## Explorer le contenu
1. Extrayez du texte sur les noms d'oiseaux tout le passage allant de « De quel droit » jusqu'à « fameux toupet. ».
2. Recopiez à l'identique, s'il vous plaît, uniquement les lignes des enregistrements allant de celle qui contient « The width and height of the screenshot is (808, 1045). » jusqu'à celle qui contient « center [14, 12]. », ces deux lignes comprises, en omettant les images.
───── Texte ─────
Voici un jeu qui vous régalera si vous avez fait le tour du mikado et des petits
chevaux (1). Prenez nos cinq voyelles. Cinq c’est beaucoup : ajoutez un « S »…
Touillez en faisant revenir à feu doux. Étalez promptement sur une surface que vous
aurez préparée à cet effet. Touillez encore obstinément jusqu’à obtenir le mot
« OISEAU » (2).
Aujourd’hui l’altercation est un mode de communication privilégié. Échanger des
noms d’oiseaux est une activité très prisée. Souvent gratuite à plus d’un titre.
Si vous êtes une femme vous connaissez les noms d’oiseaux qui vous
correspondent le mieux : bécasse, buse (triple buse si votre interlocuteur a de gros
moyens), poule mouillée ou même grue, dinde, autruche, oie blanche…
Pour un homme, il y a tout autant de choix : vautour, corbeau, pigeon, rapace, butor.
Attention, butor est vieillot (3). À réserver à un vieil oncle ou à un rustre dans la force de l’âge. Inutilisable dans les collèges où l’on trouve plutôt des perdreaux de l’année
et des têtes de linotte (4).
De quel droit sommes-nous si sévères avec ces innocents volatiles pour ainsi les
comparer aux abrutis qui nous entourent ?
D’après les dictionnaires historiques se donner des noms d’oiseaux ne date que du
XIXème siècle. On imagine la difficulté de nos ancêtres quand ils souhaitaient se
mépriser les uns les autres. C’est cette carence en noms d’oiseaux qui a conduit
certains, à leur corps défendant, à puiser dans les parties vulgaires de leur anatomie
pour survivre à la pénurie (5). Ainsi sont nés couillon, connard, trou du cul et d’autres
qualificatifs abjects avant que les noms d’oiseaux prennent enfin leur envol.
Décidément ceux qui prétendent à longueur de temps que c’était mieux avant ont un
fameux toupet.

Notes pour éclairer ce texte.

(1)- En novembre 1987, François Mitterrand critique une fois encore Jacques Chirac.
Celui-ci lui répond distinctement et avec distinction : « ça m’en touche une sans faire
bouger l’autre ». C’est le principe même du mikado pourtant bien antérieur à la
chiraquie puisqu’il date du Vème siècle avant J.C. alors que Jacques Chirac est né
en novembre 1932 dans le 5-ème arrondissement de Paris pour ceux qui
connaissent. Et donc bien loin à vol d’oiseau de l’Inde et du bouddhisme où -selon
les historiens- est né le mikado.
Le jeu des petits chevaux s’est longtemps appelé jeu de dada mais ce nom s’est
heurté de plein fouet à une connotation sexuelle qui faisait doublon et qui le rendait
mal pratique chez les enfants. Aussi on opta plus sobrement pour le jeu des « petits
chevaux ». Mais les règles sont les mêmes.
───── Informations ─────
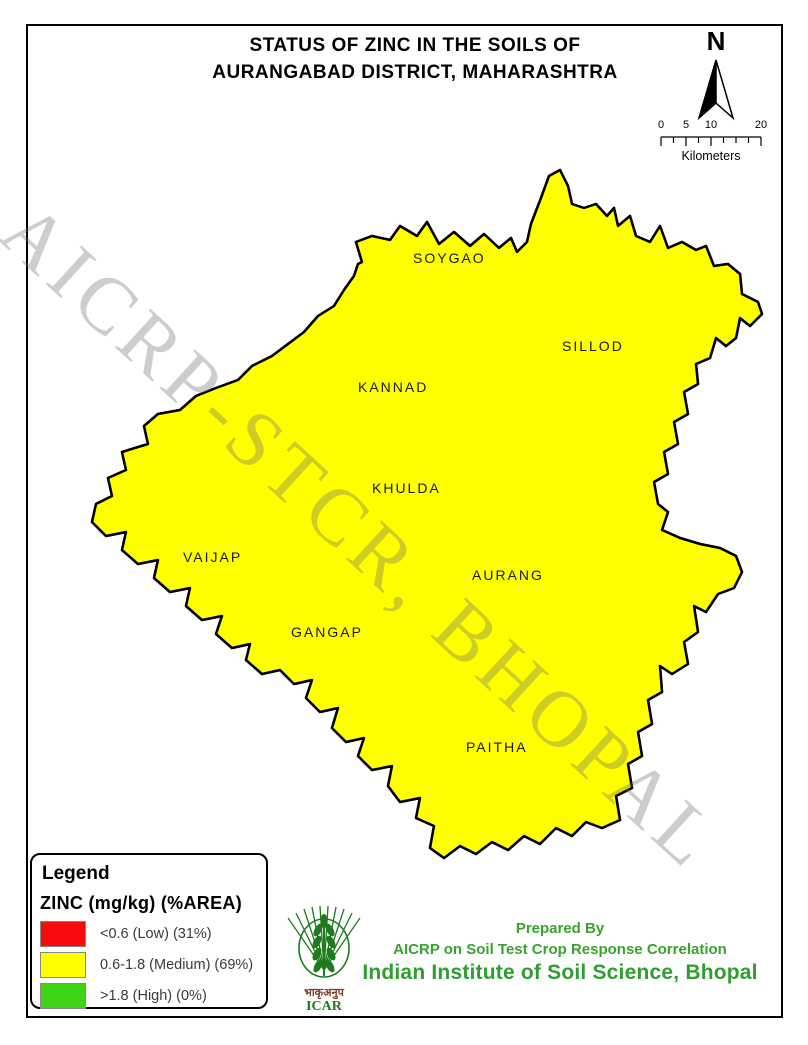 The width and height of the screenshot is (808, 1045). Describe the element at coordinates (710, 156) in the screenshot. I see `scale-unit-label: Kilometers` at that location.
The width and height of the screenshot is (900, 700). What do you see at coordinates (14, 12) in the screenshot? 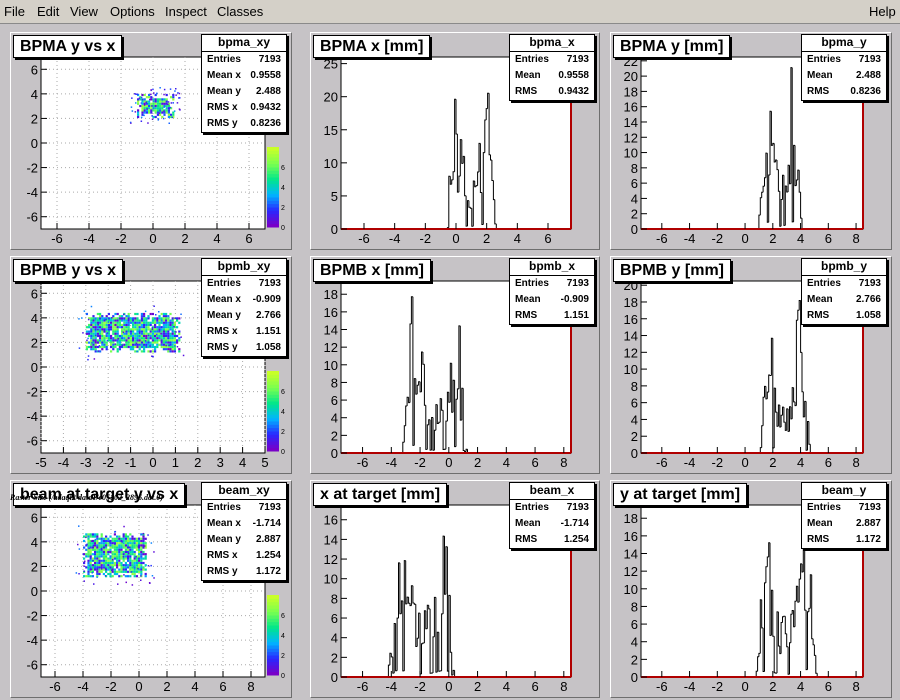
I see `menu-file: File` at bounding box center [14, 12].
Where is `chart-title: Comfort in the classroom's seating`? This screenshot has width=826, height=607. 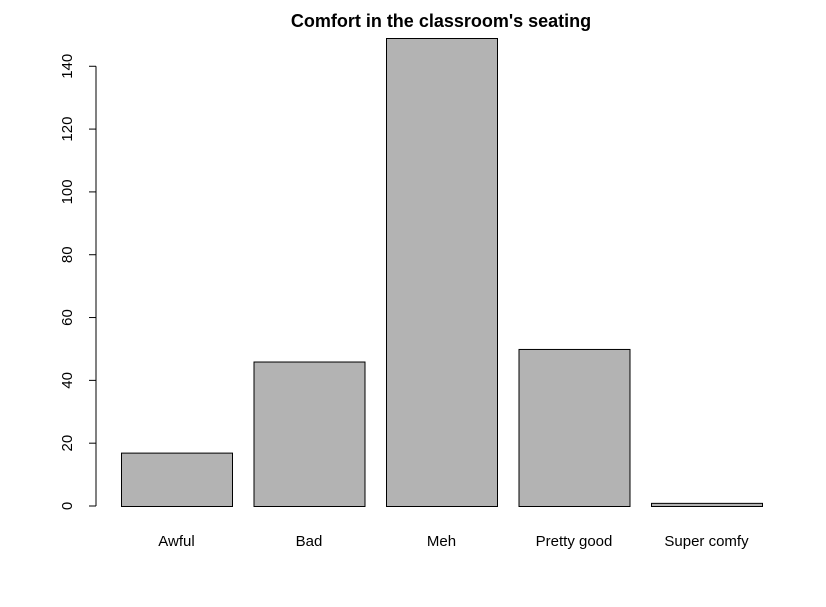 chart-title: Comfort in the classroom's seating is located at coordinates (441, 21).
─────
───── Informations ─────
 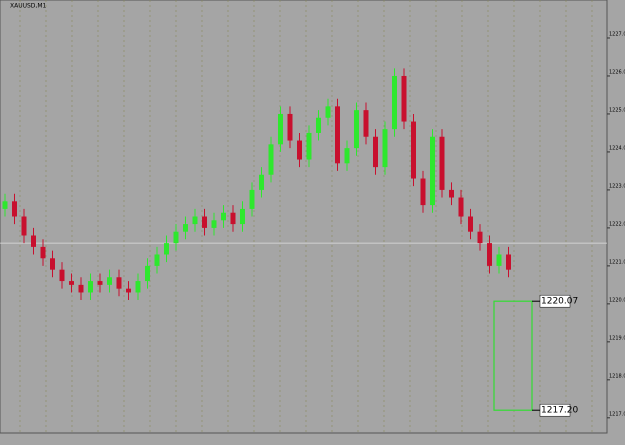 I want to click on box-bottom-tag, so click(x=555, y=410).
─────
## Réponses attendues
1.
De quel droit sommes-nous si sévères avec ces innocents volatiles pour ainsi les
comparer aux abrutis qui nous entourent ?
D’après les dictionnaires historiques se donner des noms d’oiseaux ne date que du
XIXème siècle. On imagine la difficulté de nos ancêtres quand ils souhaitaient se
mépriser les uns les autres. C’est cette carence en noms d’oiseaux qui a conduit
certains, à leur corps défendant, à puiser dans les parties vulgaires de leur anatomie
pour survivre à la pénurie (5). Ainsi sont nés couillon, connard, trou du cul et d’autres
qualificatifs abjects avant que les noms d’oiseaux prennent enfin leur envol.
Décidément ceux qui prétendent à longueur de temps que c’était mieux avant ont un
fameux toupet.

2.
 The width and height of the screenshot is (808, 1045). Describe the element at coordinates (710, 156) in the screenshot. I see `scale-unit-label: Kilometers` at that location.
The width and height of the screenshot is (900, 700). What do you see at coordinates (14, 12) in the screenshot? 
I see `menu-file: File` at bounding box center [14, 12].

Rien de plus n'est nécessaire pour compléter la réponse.